§ Text under study:
....
Joel Osteen wouldn’t open his megachurch to flood victims. Let’s not jump to conclusions. Maybe he has two of every kind of animal in there.

@jbfan911

Sand doesn’t even taste bad it’s just the texture

@2tickytacky

Since you’re not a dentist and you’re entering my mouth with a pair of pliers, repeat after me: “I swear to pull the tooth, the whole tooth, and nothing but the tooth.”.

@dogheadcoffee

You got acute appendicitis ..

No, YOU got a cute appendicitis *winks at doctor*

@envydatropic

Like my nana used to always say, “screen shots say more about the person sharing them than anything else”

@inmybox07

You might think I’m flirting, but really those faces are just me trying to get the peanut butter off the roof of my mouth

@isabelzawtun

Bury me in a werewolf costume so when I come back as a zombie people will be like “lol what”

@TheToddWilliams

[therapy]

DOC: A fear of clowns is not that uncommon

ME: No, a fear of clones

DOC: Oh…that seems irrational

OTHER ME: That’s what I said

@WhaJoTalkinBout

My walk of shame is to the laundry room to rerun the same load of clothes I keep forgetting to dry for the third time.
....
§ Study material:
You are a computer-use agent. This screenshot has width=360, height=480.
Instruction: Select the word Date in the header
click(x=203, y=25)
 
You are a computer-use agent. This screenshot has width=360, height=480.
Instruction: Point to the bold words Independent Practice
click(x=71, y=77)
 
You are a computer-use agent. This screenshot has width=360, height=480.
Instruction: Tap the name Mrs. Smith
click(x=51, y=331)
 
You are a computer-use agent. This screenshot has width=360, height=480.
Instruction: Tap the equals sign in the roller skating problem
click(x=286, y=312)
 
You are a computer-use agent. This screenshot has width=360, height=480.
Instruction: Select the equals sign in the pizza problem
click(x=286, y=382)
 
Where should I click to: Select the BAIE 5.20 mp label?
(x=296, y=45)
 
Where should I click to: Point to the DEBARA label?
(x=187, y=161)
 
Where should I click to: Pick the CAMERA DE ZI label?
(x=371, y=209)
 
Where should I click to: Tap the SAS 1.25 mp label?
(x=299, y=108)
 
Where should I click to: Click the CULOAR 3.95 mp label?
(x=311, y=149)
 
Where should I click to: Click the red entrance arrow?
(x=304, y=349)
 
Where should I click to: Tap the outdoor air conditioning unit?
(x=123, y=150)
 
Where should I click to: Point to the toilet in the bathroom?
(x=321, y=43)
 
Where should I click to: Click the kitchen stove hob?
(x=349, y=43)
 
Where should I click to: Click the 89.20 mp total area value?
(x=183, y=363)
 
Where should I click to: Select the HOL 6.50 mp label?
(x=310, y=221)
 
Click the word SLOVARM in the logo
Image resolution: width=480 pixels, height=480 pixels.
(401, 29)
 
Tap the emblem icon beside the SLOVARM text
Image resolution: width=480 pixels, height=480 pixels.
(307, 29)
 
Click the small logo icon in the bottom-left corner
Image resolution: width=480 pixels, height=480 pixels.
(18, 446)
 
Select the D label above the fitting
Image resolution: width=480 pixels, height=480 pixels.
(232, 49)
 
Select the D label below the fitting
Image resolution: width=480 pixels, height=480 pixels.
....
§ Work task:
Can you retype the collection of jokes starting at "Since you’re not" and ending at "acute appendicitis .."? Draw only on the collection of jokes, not on the material.

§ Exercise result:
Since you’re not a dentist and you’re entering my mouth with a pair of pliers, repeat after me: “I swear to pull the tooth, the whole tooth, and nothing but the tooth.”.

@dogheadcoffee

You got acute appendicitis ..